La legge è stata dichiarata incostituzionale dalla Corte suprema. Il verdetto emesso ieri dopo un anno di lavori.


Kathmandu (AsiaNews) – E' stato definito "una sentenza storica e rivoluzionaria" il verdetto della Corte suprema nepalese contro la norma del codice civile del 1963 che concede agli uomini il divorzio se la moglie non può avere figli. Il verdetto è stato emesso ieri dopo un anno di discussioni.

"Questa sentenza – ha dichiarato Norbert Rai, un giudice cristiano – sarà un valido aiuto per combattere tutte le silenziose atrocità che gravano sulle donne nella nostra obsoleta società patriarcale". "La norma – continua Rai – era discriminatoria. Infatti un uomo aveva il diritto di divorziare dalla moglie sulla base dell'infertilità ma una moglie non aveva il diritto di divorziare dal marito se questo è impotente".

Il codice nepalese del 1963 nella sezione che regola i rapporti fra marito e moglie riconosce infatti agli uomini il privilegio di poter divorziare se uno studio medico riconosciuto dal governo certifica l'incapacità della donna di avere figli dopo 10 anni di matrimonio. Questa norma è stata giudicata discriminatoria e contraria all'articolo 11 della costituzione nepalese del 1990, che garantisce parità di diritti fra uomini e donne, da un comitato speciale della Corte suprema formato dai giudici Kedar Prasad Giri, Khil Raj Regmi e Sharada Shrestha. La Corte suprema ha inoltre chiesto la promulgazione di una legge equa per regolare i rapporti fra moglie e marito.

Sarita Giri, una attivista per i diritti della donna, ha sottolineato ad AsiaNews che la norma abrogata è anche incompatibile alla Dichiarazione universale per i diritti dell'uomo del 1948, alla Convenzione per l'eliminazione di tutte le forme di discriminazione nei confronti delle donne del 1979 e ad altre convenzioni per i diritti della donna. "Il governo ora è costretto a rivedere questa anomalia" – ha dichiarato. "So che alcuni componenti del governo a favore di una legge equa hanno sperato che questa ingiustizia finisse.

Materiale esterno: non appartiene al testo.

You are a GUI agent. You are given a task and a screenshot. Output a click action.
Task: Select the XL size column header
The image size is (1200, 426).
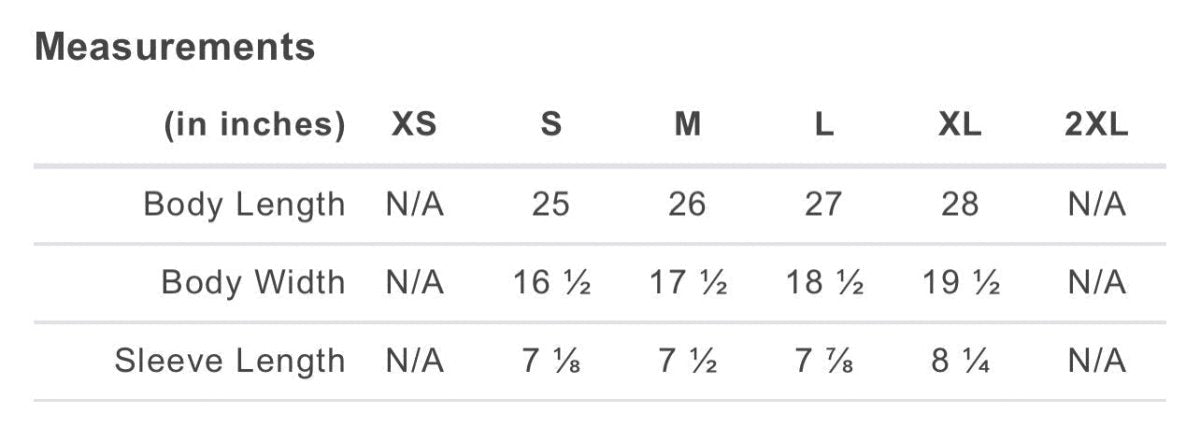coord(960,125)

Prima però non avevano potere, dato che ad ogni osservazione contro la legge veniva replicato che era una eredità della cultura della società patriarcale indù e alterarla sarebbe stato ripugnante nei confronti delle tradizioni".

Giri ha però contestato il fatto che la cultura indù approvi tali discriminazioni. "Se fosse così sarebbe meglio abbandonare questa religione per diventare più umani", ha detto Giri, che è di religione indù.